From the records below, copy the lines that include "agent".

═══ EXTRACTED ENTRIES ═══

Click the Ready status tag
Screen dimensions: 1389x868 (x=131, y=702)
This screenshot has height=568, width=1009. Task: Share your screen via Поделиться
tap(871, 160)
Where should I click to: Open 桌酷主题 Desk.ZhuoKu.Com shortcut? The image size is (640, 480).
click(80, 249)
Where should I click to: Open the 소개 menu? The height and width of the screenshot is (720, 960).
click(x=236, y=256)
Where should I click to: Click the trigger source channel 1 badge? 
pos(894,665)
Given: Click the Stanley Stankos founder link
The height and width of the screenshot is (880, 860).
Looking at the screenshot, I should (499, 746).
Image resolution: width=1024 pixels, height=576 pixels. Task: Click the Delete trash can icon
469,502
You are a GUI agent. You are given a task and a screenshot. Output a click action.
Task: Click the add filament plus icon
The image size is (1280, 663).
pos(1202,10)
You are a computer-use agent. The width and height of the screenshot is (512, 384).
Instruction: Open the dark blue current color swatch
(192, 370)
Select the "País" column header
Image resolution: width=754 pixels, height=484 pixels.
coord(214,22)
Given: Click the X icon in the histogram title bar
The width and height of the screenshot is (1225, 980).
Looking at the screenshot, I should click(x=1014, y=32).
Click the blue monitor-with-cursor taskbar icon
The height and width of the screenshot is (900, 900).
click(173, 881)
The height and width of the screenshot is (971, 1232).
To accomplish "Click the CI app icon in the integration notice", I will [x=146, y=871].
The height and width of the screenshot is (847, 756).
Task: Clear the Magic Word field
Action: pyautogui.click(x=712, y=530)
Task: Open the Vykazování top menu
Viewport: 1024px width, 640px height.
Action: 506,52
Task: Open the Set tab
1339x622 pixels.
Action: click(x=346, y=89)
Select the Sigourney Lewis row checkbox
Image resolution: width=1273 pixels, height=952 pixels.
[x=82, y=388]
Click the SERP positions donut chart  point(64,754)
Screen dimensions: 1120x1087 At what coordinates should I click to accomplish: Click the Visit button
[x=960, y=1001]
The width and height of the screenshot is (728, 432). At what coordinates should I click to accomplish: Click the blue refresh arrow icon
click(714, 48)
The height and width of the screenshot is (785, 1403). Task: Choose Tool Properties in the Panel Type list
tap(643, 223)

═══

* _OUTPUT OF THE EXERCISE_
You are a GUI agent. You are given a task and a screenshot. Output a click action.
You are a computer-use agent. The width and height of the screenshot is (512, 384).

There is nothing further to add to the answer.